Turns out Egan never intended that book to be a novel, in stories or otherwise. She knew she had this cast of interrelated characters, and she had decided to write a story for each character; but she wasn’t calling it a “novel” in her own head. Nor did she call it a collection of short stories, though that’s what she intended it to be. It wasn’t until the paperback edition came out that the words “A Novel” appeared on the cover, but that, Egan stated, was likely at the publisher’s instigation–as if “Pulitzer Prize Winner” wouldn’t boost sales.

In truth, I read the book over a period of several weeks, and I think it’s a work you need to finish in a single sitting or not over a protracted amount of time. Otherwise, you tend to forget the connections and the fact that a minor or barely mentioned character in one story is featured in another. So, this seminar, then, along with the two scholarly explorations by W&L professors Christopher Gavaler (“Goon Squad as Pulp Fiction”) and Jasmin Darznik (“The Art of Discontinuity: Time and Memory in Jennifer Egan’s A Visit from the Goon Squad“), brought the characters back to mind. And the connections clicked. “Goon Squad” is a book I recommend.

Egan’s speech–“Journalist as Novelist; Novelist as Journalist”–was thought-provoking as well. She admits she’s an “accidental journalist” and took advantage of a job offer from The New York Times Magazine to conduct research for her novel Look at Me. The emphasis on research as a journalist improved her lot as a novelist, Egan stated, and she lauded the recent trend in writing non-fiction along the lines of fiction and vice-versa. In all, a very inspiring talk, and Egan was self-deprecating; no swelled-head Pulitzer diva in the house.

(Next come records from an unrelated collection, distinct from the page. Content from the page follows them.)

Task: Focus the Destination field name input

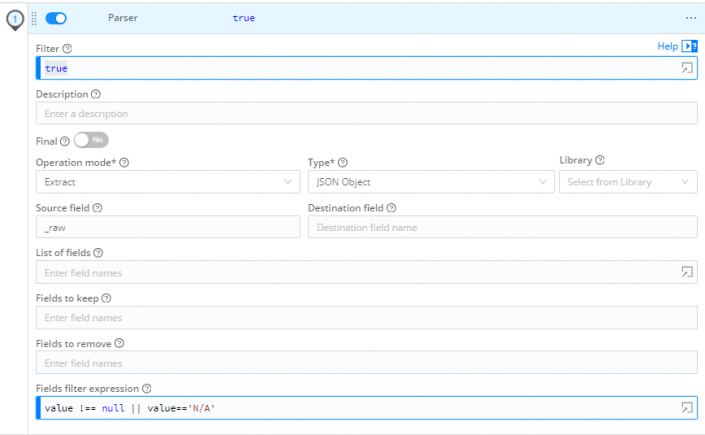Action: 502,227
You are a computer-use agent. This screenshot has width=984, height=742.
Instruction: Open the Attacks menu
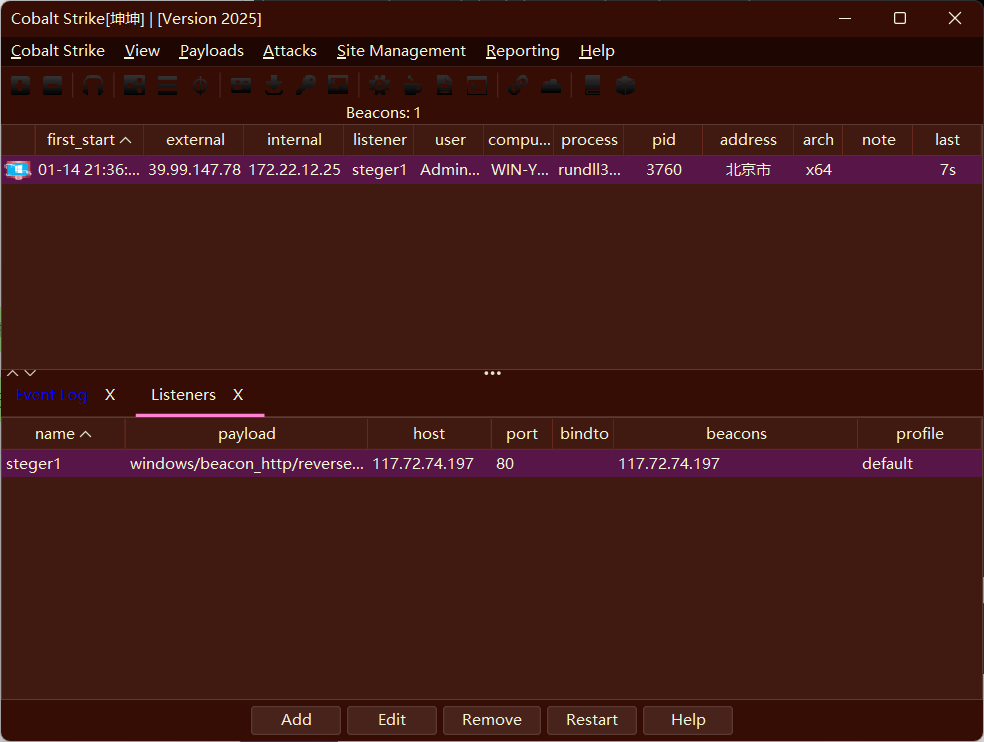[x=289, y=51]
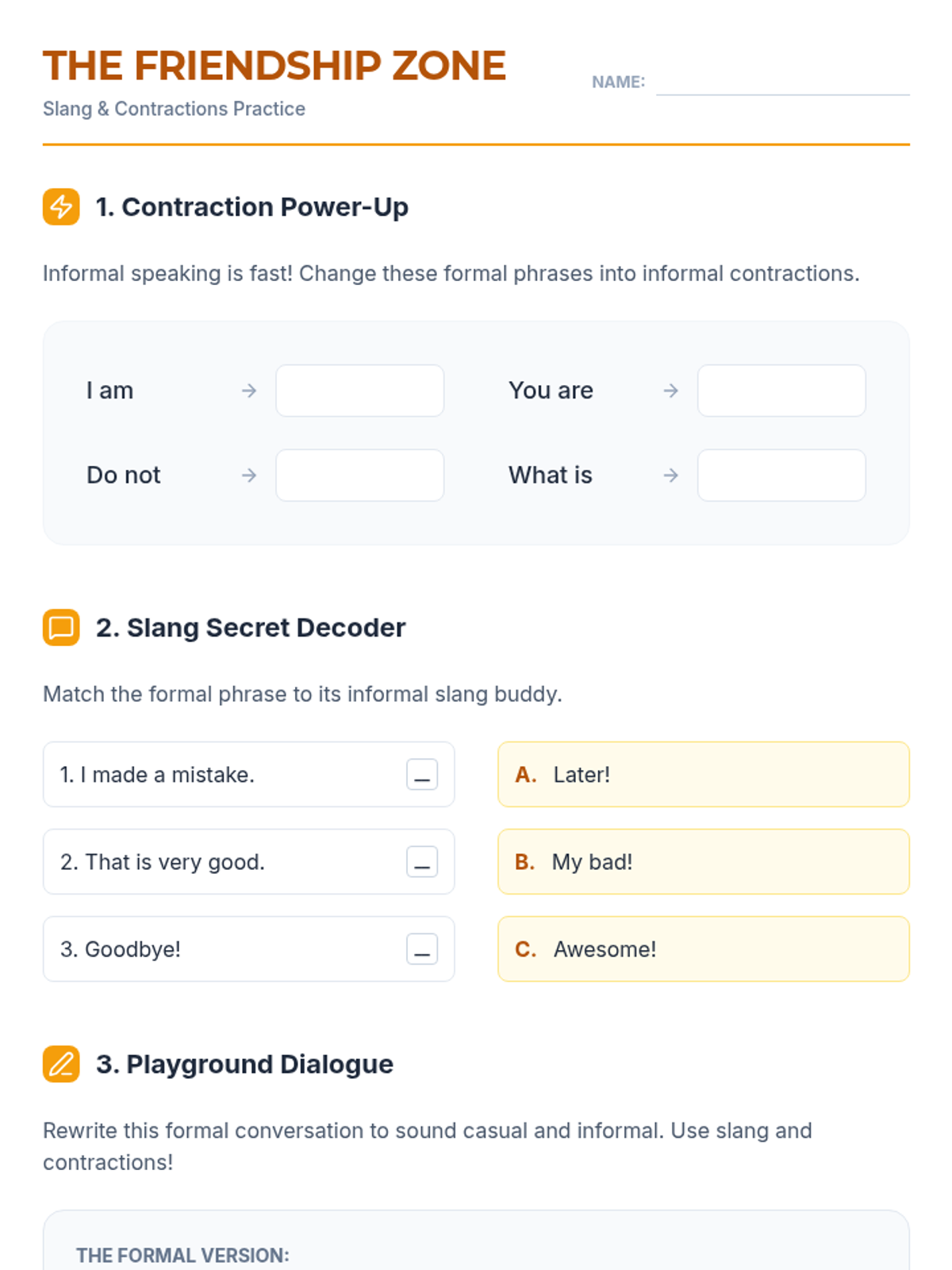Click the contraction input box for 'What is'

[781, 475]
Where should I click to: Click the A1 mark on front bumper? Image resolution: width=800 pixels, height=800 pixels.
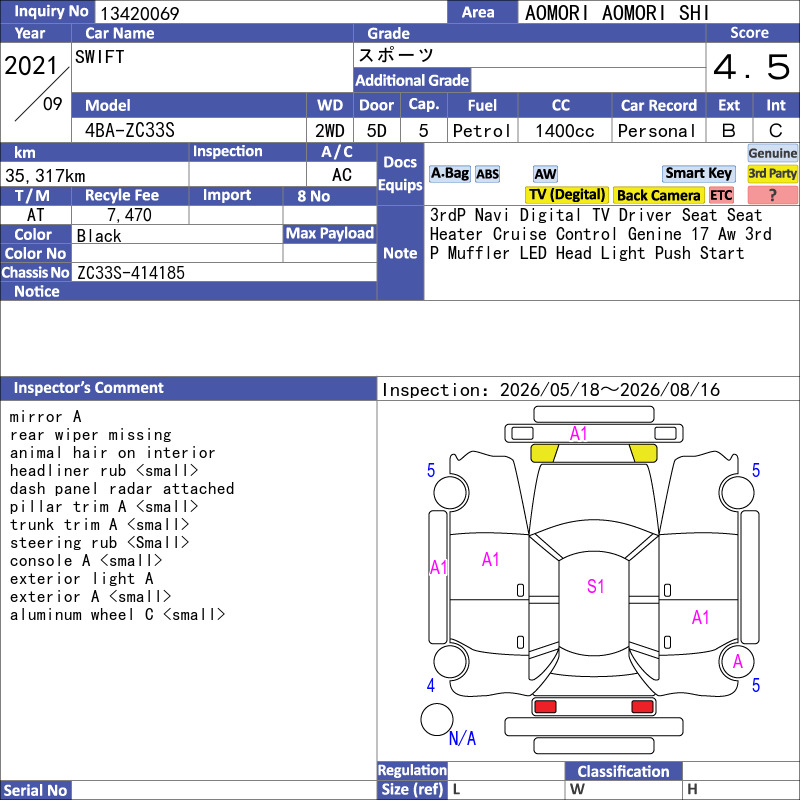coord(578,434)
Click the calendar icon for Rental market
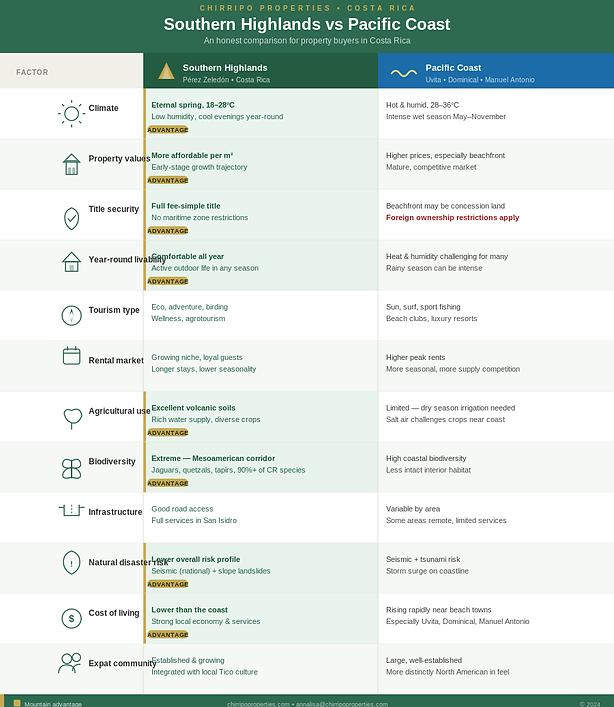The height and width of the screenshot is (707, 614). point(71,356)
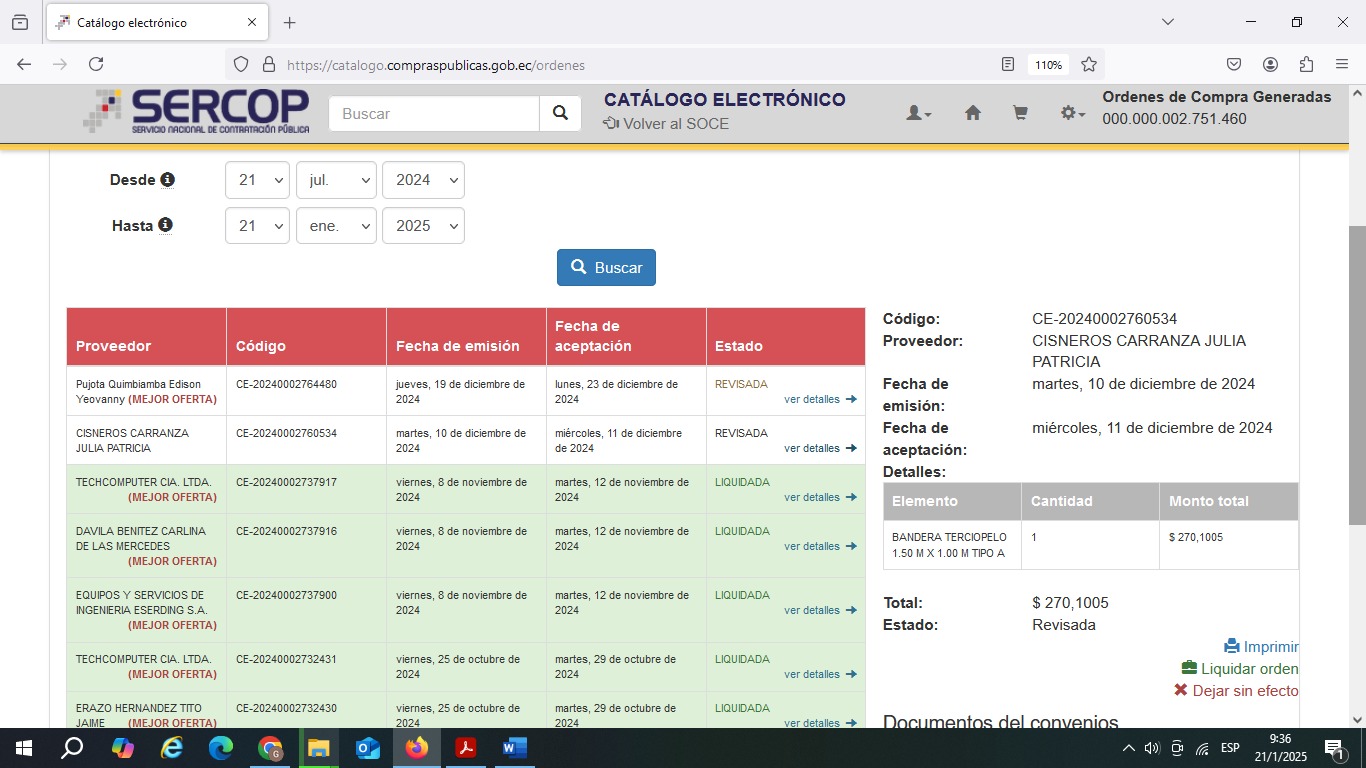Bookmark this page with the star icon
Screen dimensions: 1366x768
(x=1089, y=64)
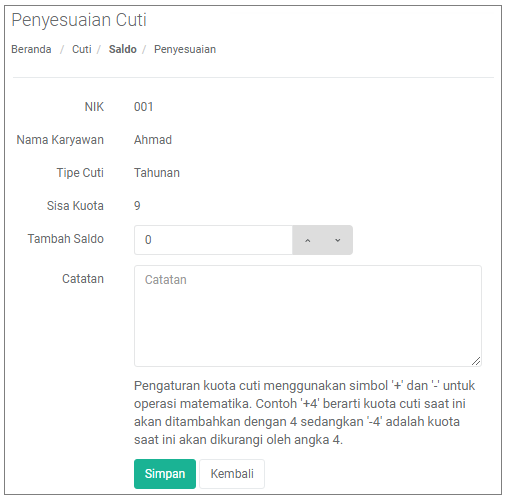Click the NIK value 001
The height and width of the screenshot is (501, 508).
coord(144,107)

This past weekend I attended a two-day workshop on Speculative Fiction by Edward M. Lerner and hosted by WriterHouse in Charlottesville, VA. It wasn’t so much a craft workshop as an in-depth explanation of what speculative fiction is, the elements of speculative fiction, its place in the current publishing market, and its related fandom. Lerner, who has co-authored with Larry Niven in addition to publishing several “hard” sci-fi novels on his own, is very knowledgeable of the topic and gave an excellent presentation with plenty of opportunity to ask questions. In truth, it was more of a refresher for me because I’ve read spec fic since I was a teen, but it did inspire me to give writing sci-fi a second (or third or twentieth) chance.

Why? Well, Lerner himself is a physicist, but he has written sci-fi books on nanotechnology, medical thrillers, and other non-physics topics through research and contacting subject matter experts. That approach doesn’t put it out of my wheelhouse, even though I’ve always thought I didn’t have the science chops to pull off writing sci-fi. However, the first story I had published in eFiction Magazine was sci-fi–“Without Form or Substance.” It was about time travel, but, unbeknownst to me until Lerner’s workshop, I used time travel as a trope. It was there and central to the plot, but the details of how it worked were unnecessary.

So, a great workshop for inspiration or, rather, renewing inspiration. If you live near Charlottesville, VA, give WriterHouse a look. In addition to providing space for actual writing, its workshops are always top-notch.